Redox regulated auto-processing controls delivery of an antibacterial cysteine peptidase toxin

Contact-dependent growth inhibition (CDI) is a mechanism of inter-bacterial competition mediated by CdiA effectors, which deliver polymorphic C-terminal toxins (CT) into neighboring competitors. StbD from Citrobacter rodentium DBS100 is an unusual CdiA-like protein that carries a C-terminal cysteine peptidase toxin. Crystallography reveals that StbD-CT is composed of an N-terminal cytoplasm-entry domain connected to a C39 family peptidase by a flexible linker. The entry domain hijacks membrane-embedded YajC for translocation into the target-cell cytosol where the peptidase inactivates type II topoisomerases.

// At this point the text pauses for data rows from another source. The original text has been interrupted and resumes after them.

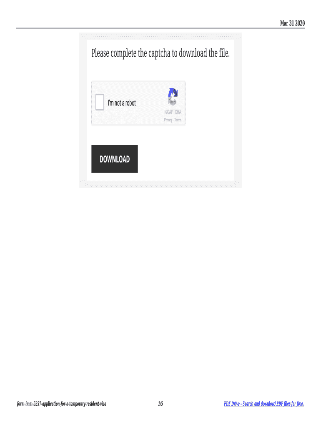This screenshot has width=321, height=427.
Task: Click the dotted gray border below the DOWNLOAD button
Action: (161, 184)
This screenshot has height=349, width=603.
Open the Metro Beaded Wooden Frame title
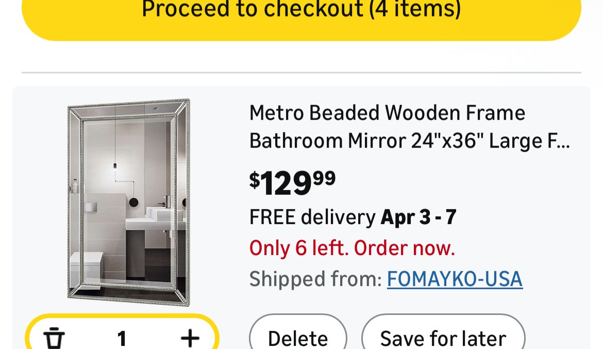point(387,113)
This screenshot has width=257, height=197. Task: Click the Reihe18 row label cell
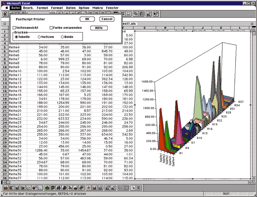point(15,102)
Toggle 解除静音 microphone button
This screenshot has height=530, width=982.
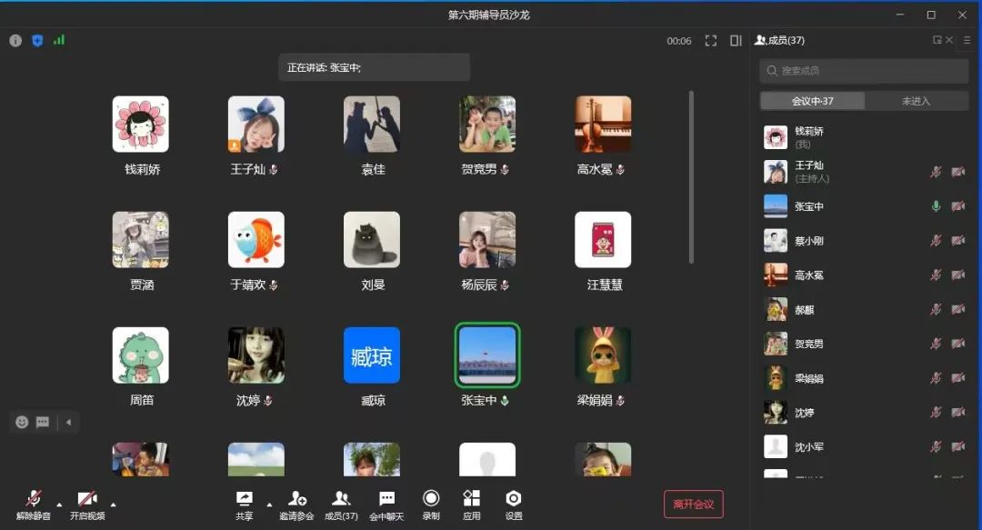point(34,505)
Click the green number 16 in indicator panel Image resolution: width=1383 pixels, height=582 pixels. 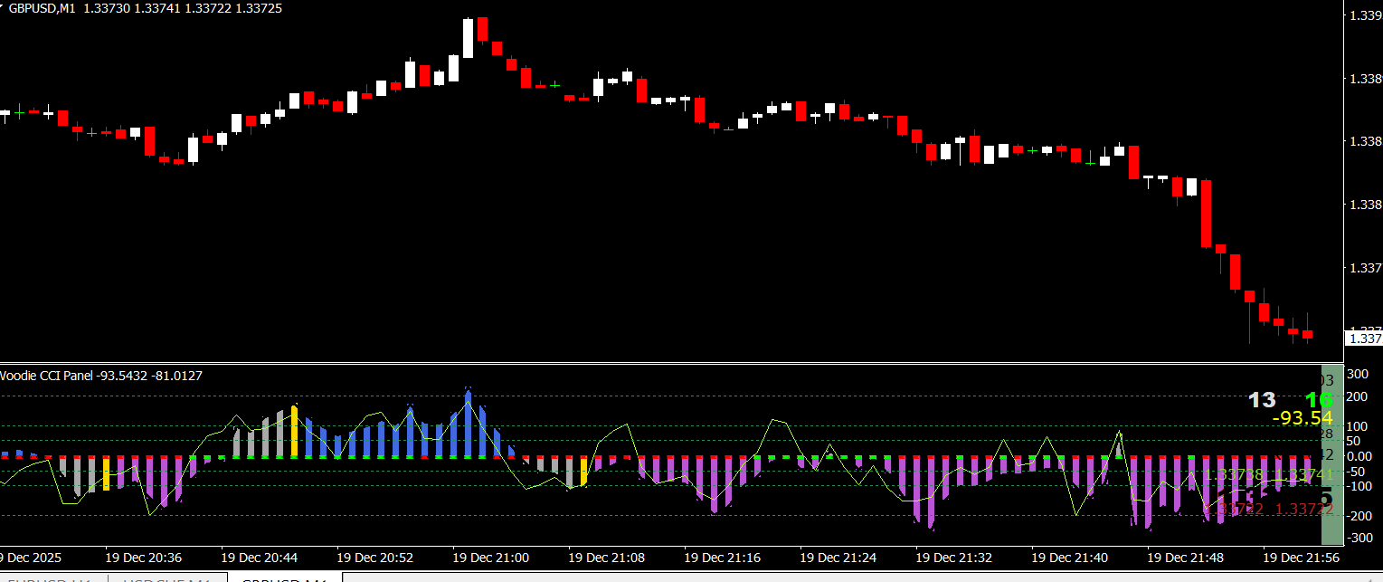1318,400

Intoxication leads to a loss of DNA super-helicity, impaired chromosome segregation and cell filamentation. In addition to cleaving topoisomerases, StbD-CT exhibits auto-proteolytic processing under reducing conditions, and this activity is required for target cell intoxication. We propose that StbD-CT remains tethered to the cell periphery via interactions with YajC after delivery. Auto-processing releases the peptidase, enabling the domain to penetrate into the cell interior where it cleaves nucleoid-associated topoisomerases. Together, these findings identify a proteolytic effector that deactivates type II topoisomerases and reveal a redox regulatory strategy that coordinates toxin activation with intercellular delivery.